» **Task description**:
Please arrange the records starting at the line containing "This screenshot has width=1055, height=726." and ending at the line containing "Action: tap(61, 574)" as a Markdown table with the columns Row and Line, numbering each line and leaving out blank lines.

» **Records for this exercise**:

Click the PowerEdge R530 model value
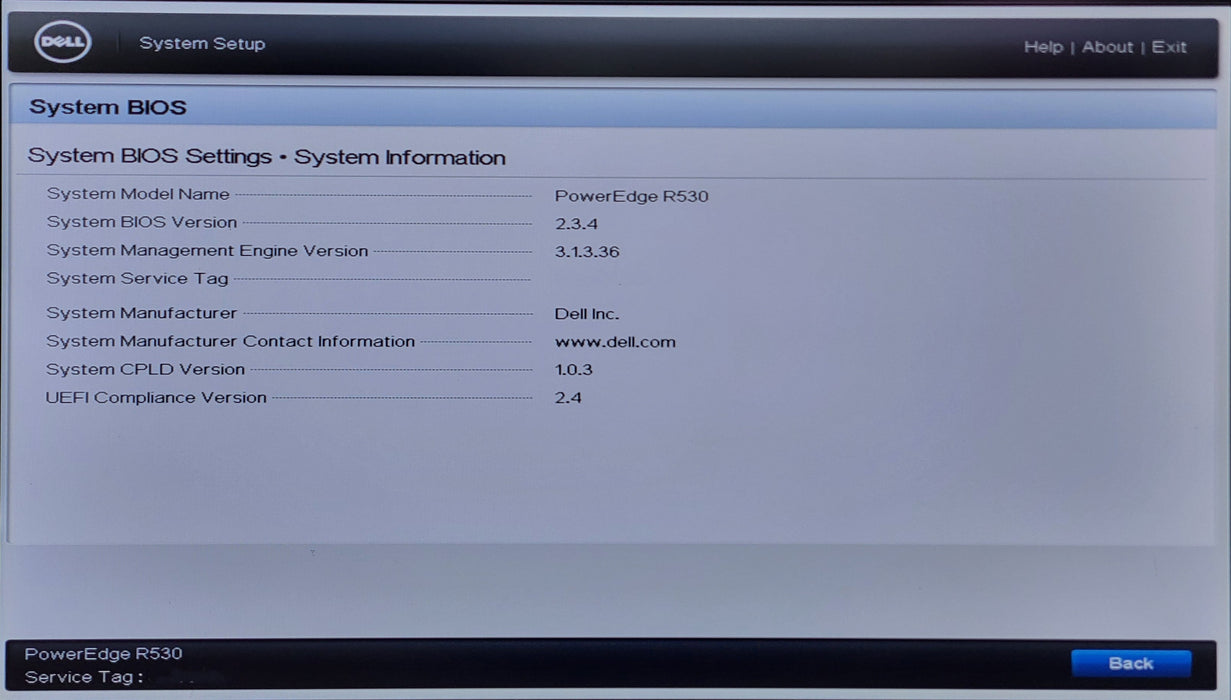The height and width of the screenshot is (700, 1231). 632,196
...
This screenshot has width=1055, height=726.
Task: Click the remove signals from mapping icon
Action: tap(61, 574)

» **Result**:
| Row | Line |
|---|---|
| 1 | This screenshot has width=1055, height=726. |
| 2 | Task: Click the remove signals from mapping icon |
| 3 | Action: tap(61, 574) |